**To do:** Update the rows from the line containing "You are a GUI" through the end of the rows so that "screenshot" becomes "screen capture" and nothing else changes, and leave the pictures out of your answer.

**Data for the task:**
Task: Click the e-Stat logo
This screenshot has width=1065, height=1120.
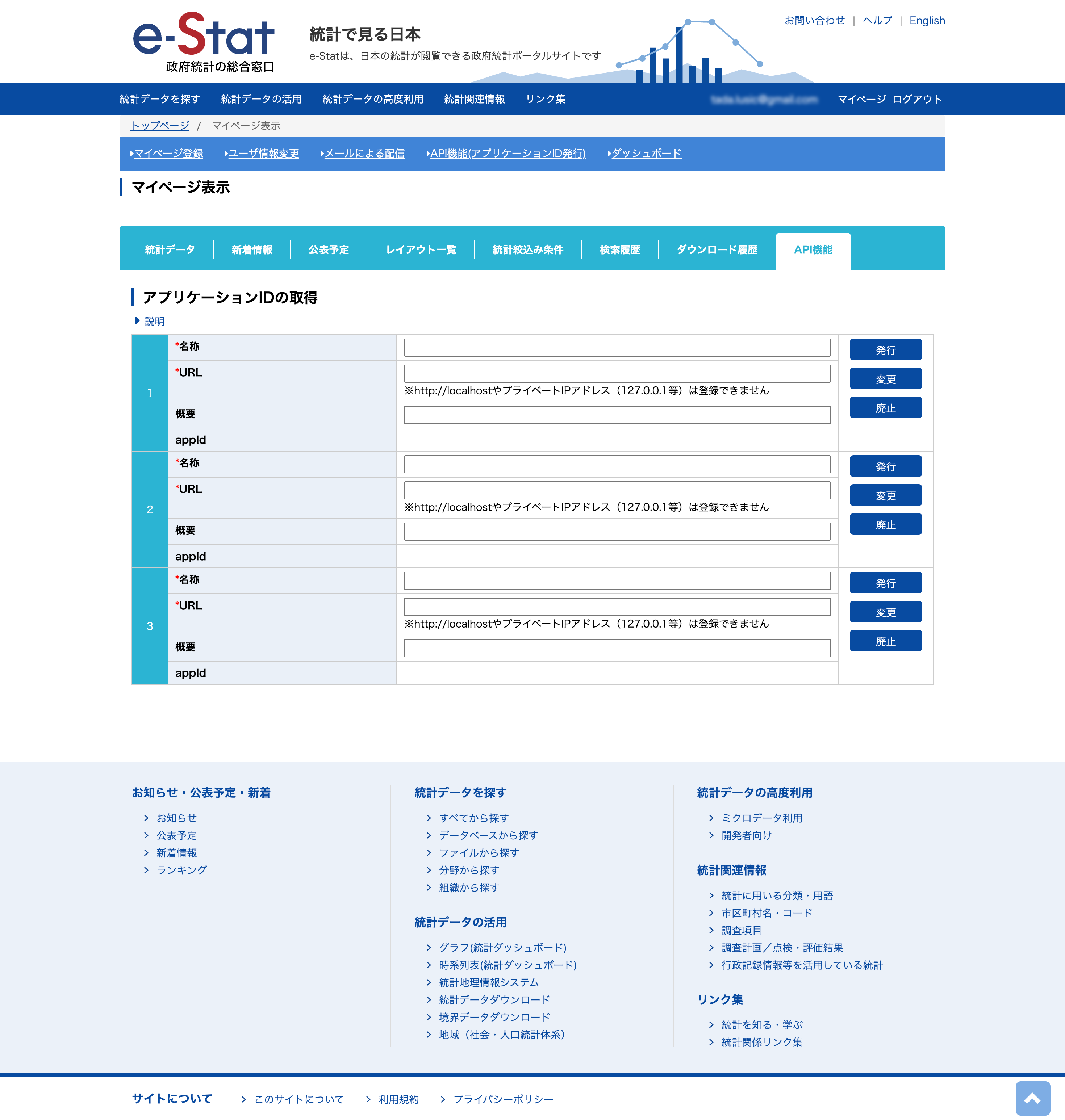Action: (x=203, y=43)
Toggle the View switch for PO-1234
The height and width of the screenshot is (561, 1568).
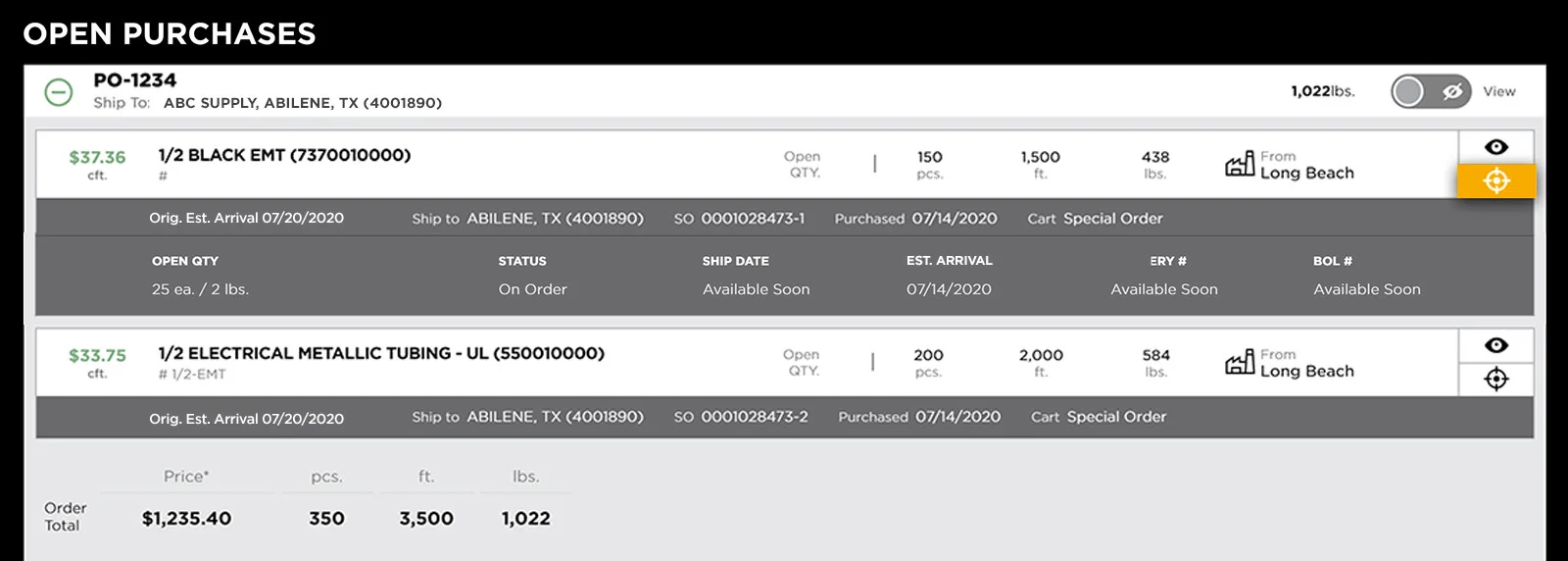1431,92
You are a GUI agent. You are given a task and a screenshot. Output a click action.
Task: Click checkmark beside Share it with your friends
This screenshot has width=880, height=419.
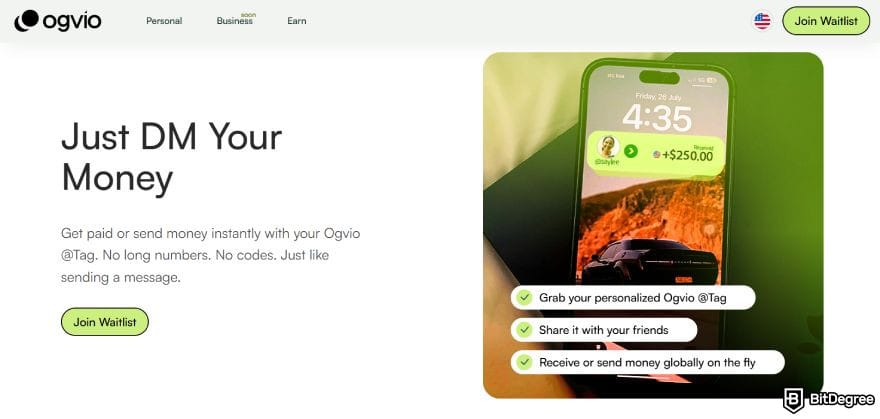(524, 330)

**Written solution:**
You are a GUI agent. You are given a task and a screen capture. Output a click action.
Task: Click checkmark beside Share it with your friends
This screen capture has width=880, height=419.
(524, 330)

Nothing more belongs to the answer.